ValidationError: 1 validation error for ResponseProtocolPort
protocol
  Input should be a valid string [type=string_type, input_value=6, input_type=int]

Fix:

- "protocol": {
-     "type": "string",
-     "description": "Available options: [SSH, RDP, TELNET, VNC, WEB, SEA_PLUS]",
-     "enum": ["SSH", "RDP", "TELNET", "VNC", "WEB", "SEA_PLUS"],
-     "example": "SSH"
- }
+ "protocol": {
+     "type": "integer",
+     "description": "Protocol port number (integer)",
+     "example": 6
+ }

Bug 6: Protocol Definition Type — Case Sensitivity

The response_common_protocol_definition.type enum only includes uppercase values ["PREDEFINED", "CUSTOM"]. The actual API returns "Custom" (mixed case), which fails strict validation:

ValidationError: 1 validation error for ResponseCommonProtocolDefinition
type
  Value error, must be one of enum values ('PREDEFINED', 'CUSTOM')
  [input_value='Custom', input_type=str]

Fix: Add "Custom" to the enum alongside the existing uppercase variants.


Bug 7: Multiple Enum Mismatches in GET /devices

The response_common_gateway definition has several fields where the spec and the real API disagree on valid values.
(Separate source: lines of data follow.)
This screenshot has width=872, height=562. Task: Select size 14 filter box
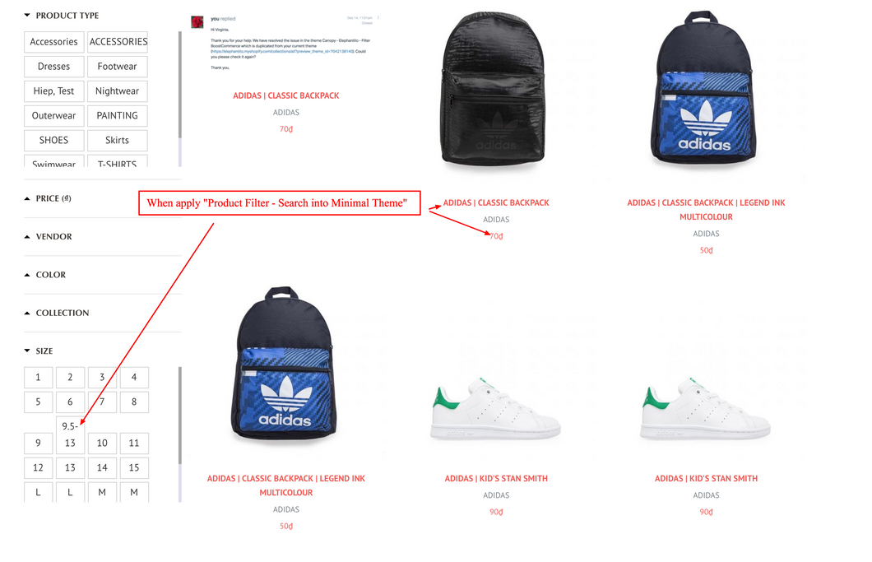pos(102,468)
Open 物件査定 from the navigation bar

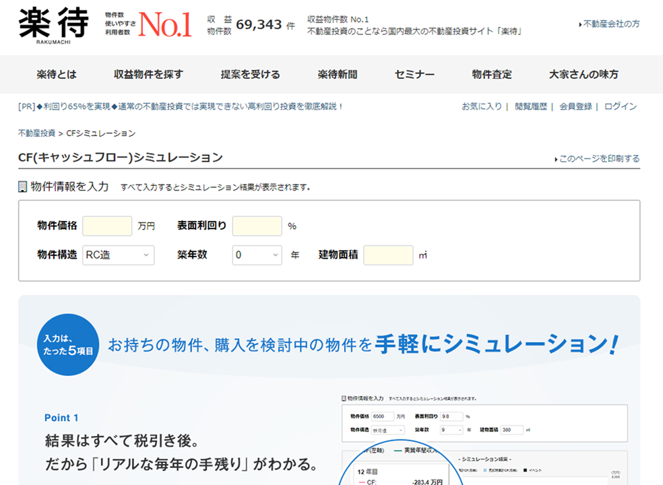pyautogui.click(x=492, y=75)
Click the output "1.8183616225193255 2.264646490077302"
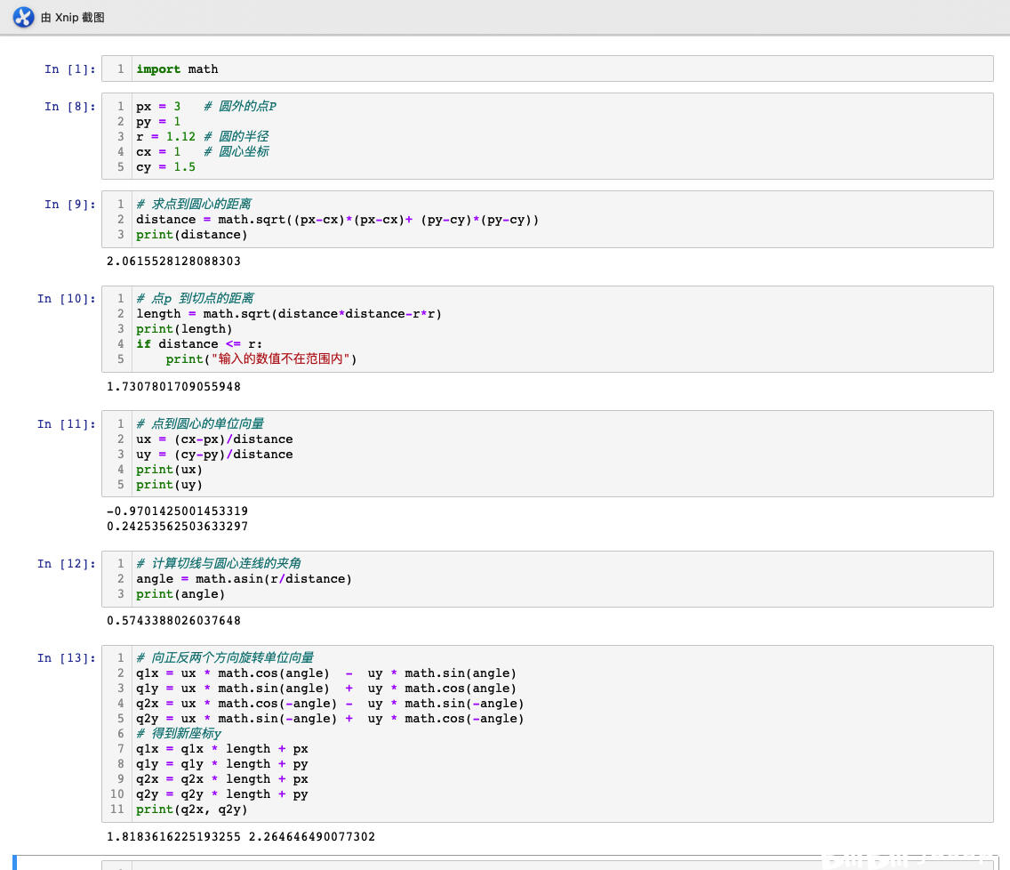This screenshot has height=870, width=1010. [x=240, y=837]
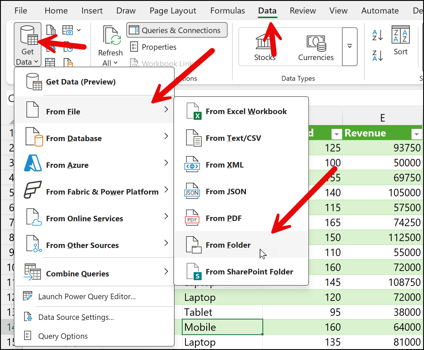Click the Sort A to Z icon
This screenshot has width=424, height=350.
coord(377,35)
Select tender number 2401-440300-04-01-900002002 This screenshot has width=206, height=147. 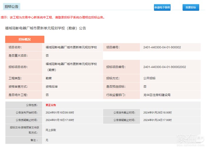point(165,67)
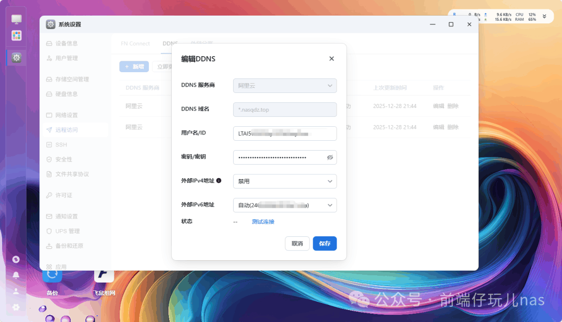Click the blue 保存 button
The width and height of the screenshot is (562, 322).
point(325,244)
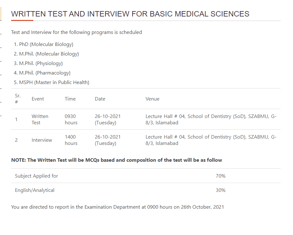
Task: Click the Venue column header
Action: click(153, 99)
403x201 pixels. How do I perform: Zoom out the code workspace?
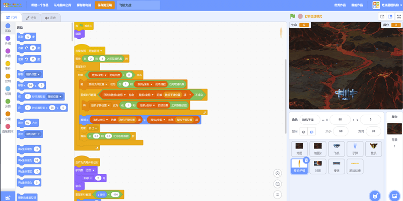[278, 184]
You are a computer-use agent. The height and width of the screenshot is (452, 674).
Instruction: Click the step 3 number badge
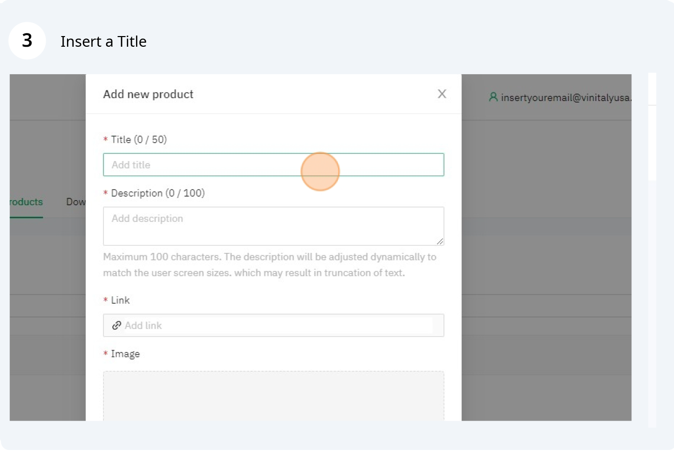point(27,41)
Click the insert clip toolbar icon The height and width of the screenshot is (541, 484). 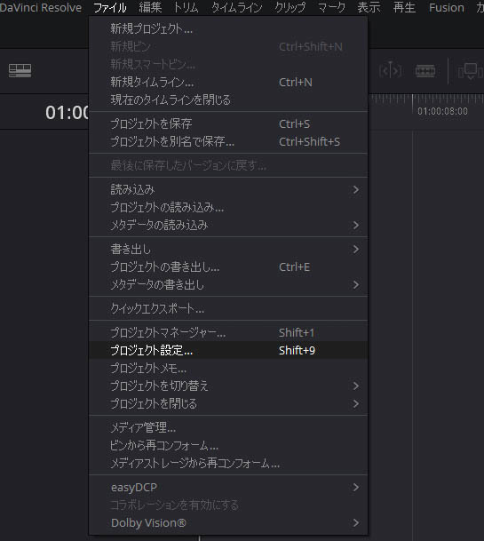[471, 71]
These all surface as Pydantic validation errors when listing devices or gateways:

Field Missing from Spec API actually returns
sra_agent_app_status Unsupported "Unsupported"
sra_agent_installed_by App_Manager, Cyber_Vision "App_Manager", "Cyber_Vision"
sra_agent_installed_by_display_name Cyber Vision "Cyber Vision"
sra_agent_status Deploying, Installed "Deploying", "Installed"
sra_agent_app_phase Original "Original"

Additionally, the gateway field in response_common_device_with_gateway is defined as an array in the spec, but the API returns a single object:

- "gateway": {
-     "type": "array",
-     "items": { "$ref": "#/definitions/response_common_gateway" }
- }
+ "gateway": {
+     "$ref": "#/definitions/response_common_gateway"
+ }

Fix: Add all missing enum values and correct the gateway field type.


Bug 8: User Status Enum Case Mismatch

The response_common_group_user.status enum is defined with PascalCase values: ["Active", "Inactive", "Blocked"]. The API returns lowercase: "active", "inactive", "blocked".

Spec Value API Value
Active active
Inactive inactive
Blocked blocked

Fix: Change the enum to lowercase to match actual API responses.


The Fixed Spec

I applied all of these fixes to a corrected SEA_NBApiSpec.json, available here:

github.com/keanufuchs/cisco-sea-nbapi-spec

Drop it into your OpenAPI generator in place of the official spec — the resulting client will work against a real SEA instance without hitting these validation errors.

If you find additional mismatches, feel free to open an issue or PR.


Takeaway

The Cisco SEA NBAPI itself works fine — these are all documentation/spec issues, not API bugs. But if you're generating a typed client from the published spec, you will run into each of these. The pattern is consistent: enum values with wrong casing, missing model variants that exist in the real world, and a couple of type mismatches where the spec and API disagree on string vs. integer or array vs. object.

Hopefully this saves someone the hours of trial-and-error it took me to track them all down.